• What you have to do
Once you reach the line with "You are a computer-use agent." below, copy each line exactly, stopping after the line with "Given: Click the 'Please", and skip any pictures.

• Data records
========================================================================
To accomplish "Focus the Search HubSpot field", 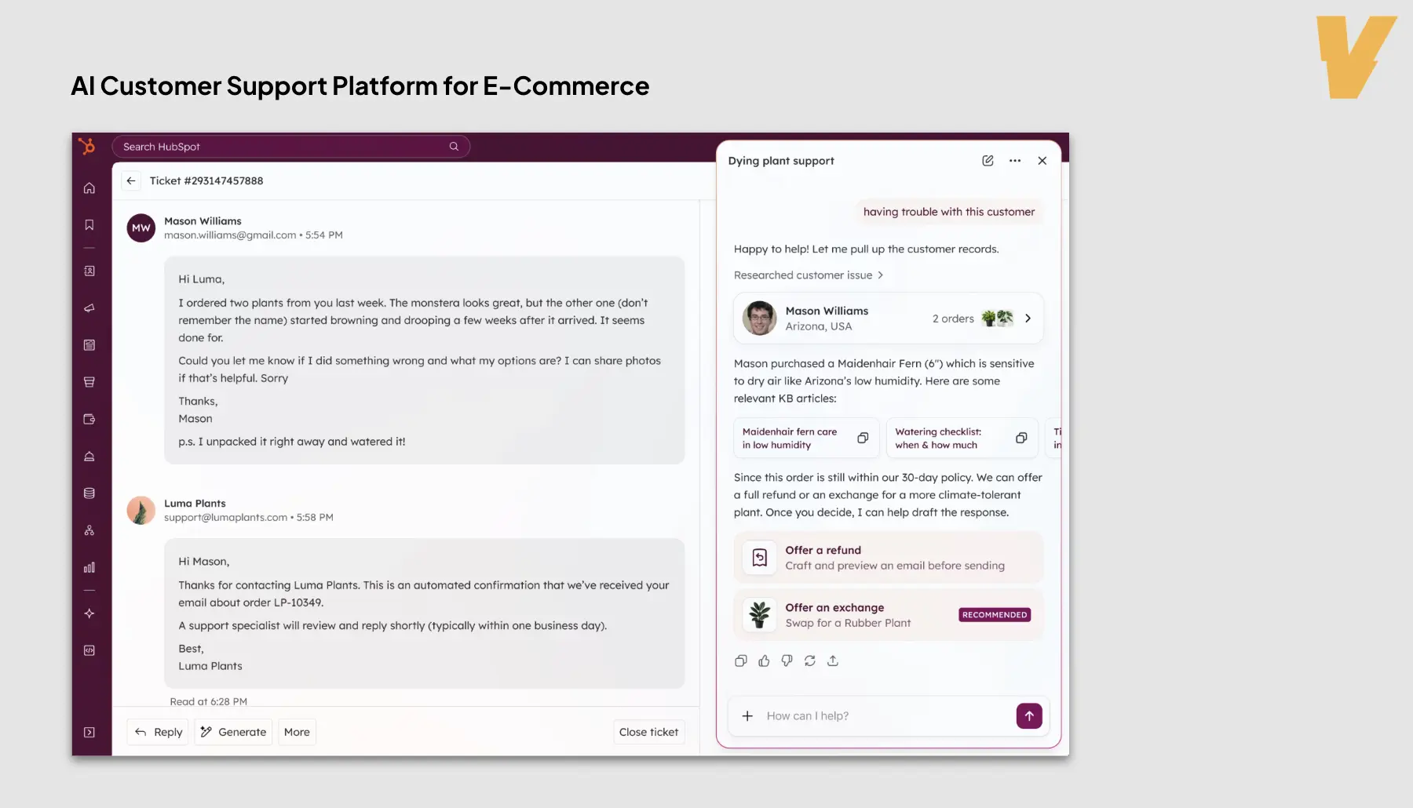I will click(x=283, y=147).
========================================================================
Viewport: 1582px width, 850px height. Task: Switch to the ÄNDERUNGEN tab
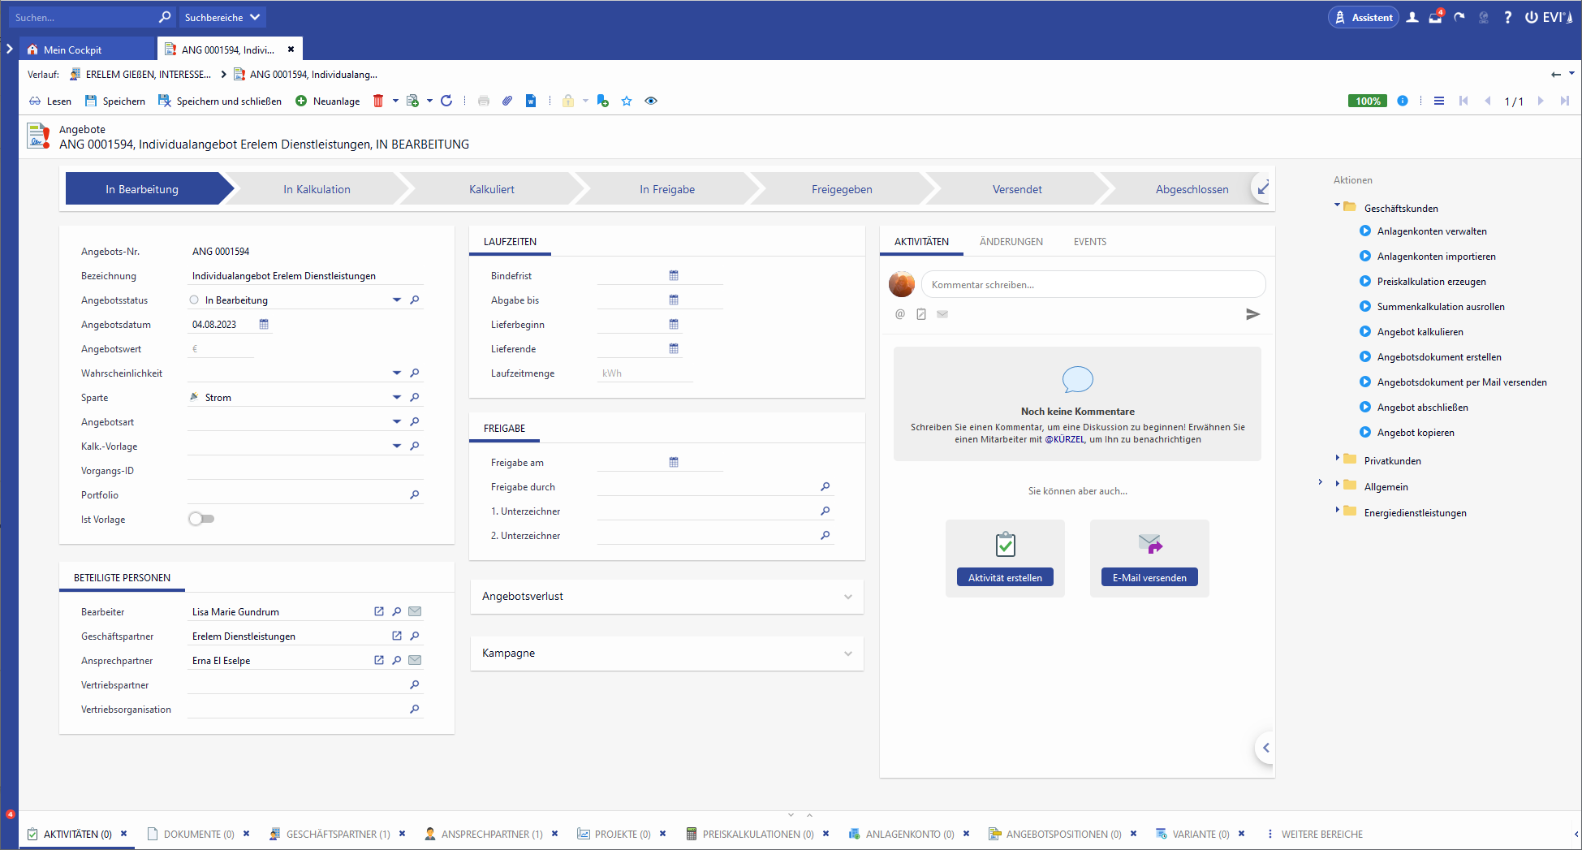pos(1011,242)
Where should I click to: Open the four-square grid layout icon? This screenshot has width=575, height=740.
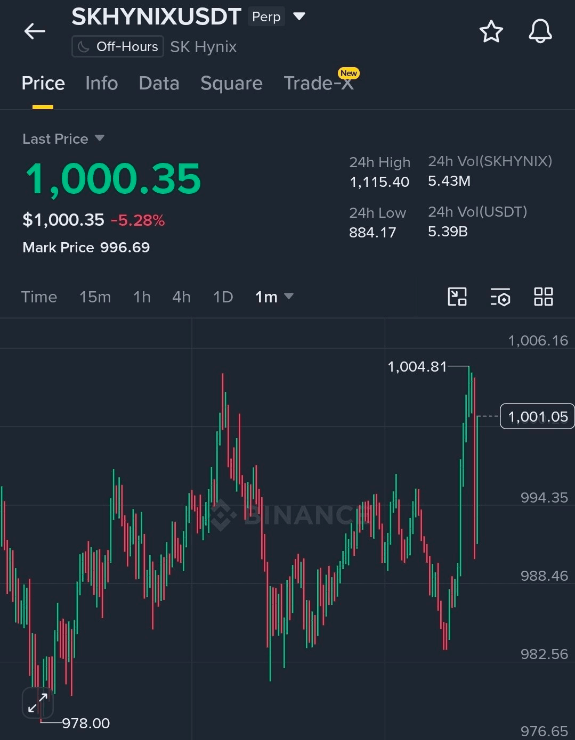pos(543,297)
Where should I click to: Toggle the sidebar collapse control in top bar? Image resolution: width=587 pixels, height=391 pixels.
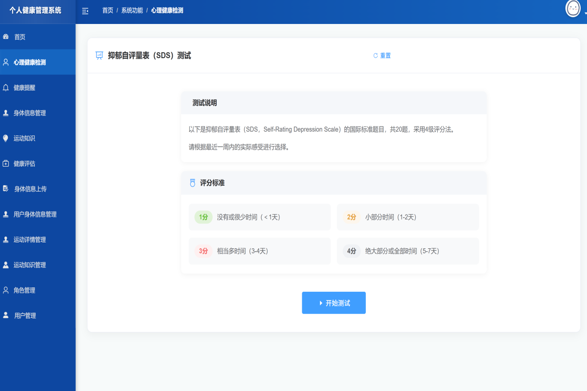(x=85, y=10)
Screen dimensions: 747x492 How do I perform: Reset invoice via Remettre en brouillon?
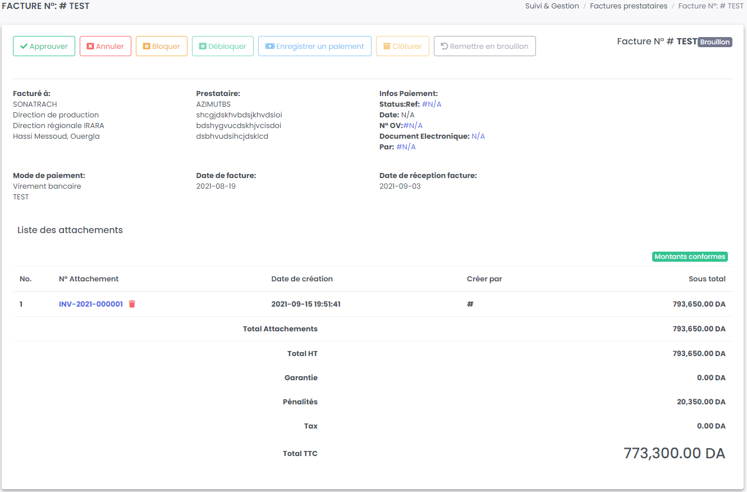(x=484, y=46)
========================================================================
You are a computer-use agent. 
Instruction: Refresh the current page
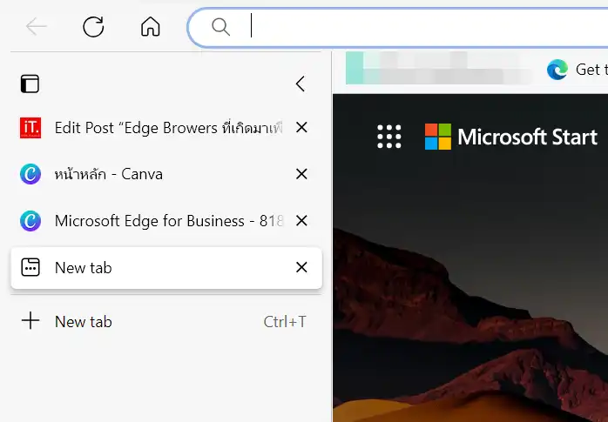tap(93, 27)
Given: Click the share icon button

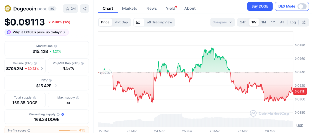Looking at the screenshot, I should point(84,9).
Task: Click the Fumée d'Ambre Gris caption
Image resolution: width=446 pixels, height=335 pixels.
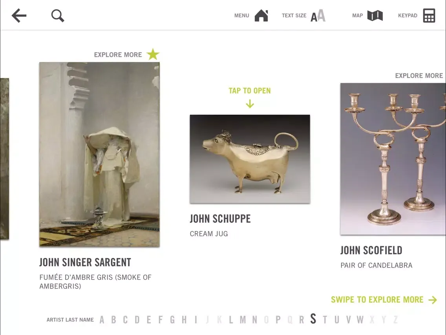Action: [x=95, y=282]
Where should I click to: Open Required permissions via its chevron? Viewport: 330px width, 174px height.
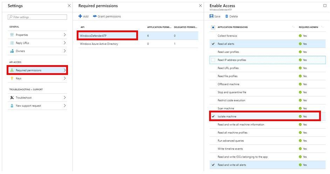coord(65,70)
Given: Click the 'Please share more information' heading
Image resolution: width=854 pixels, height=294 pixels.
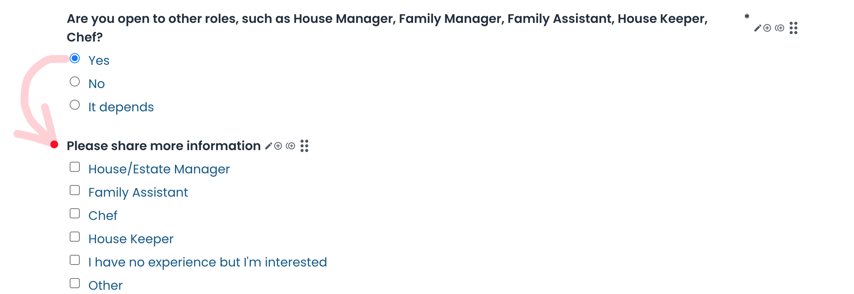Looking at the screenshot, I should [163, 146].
========================================================================
• Written solution
You are a computer-use agent. 
Instruction: Refresh the current page
tap(93, 27)
Given: Click the share icon button

Looking at the screenshot, I should point(84,9).
Task: Click the Fumée d'Ambre Gris caption
Image resolution: width=446 pixels, height=335 pixels.
Action: [x=95, y=282]
Where should I click to: Open Required permissions via its chevron? Viewport: 330px width, 174px height.
coord(65,70)
Given: Click the 'Please share more information' heading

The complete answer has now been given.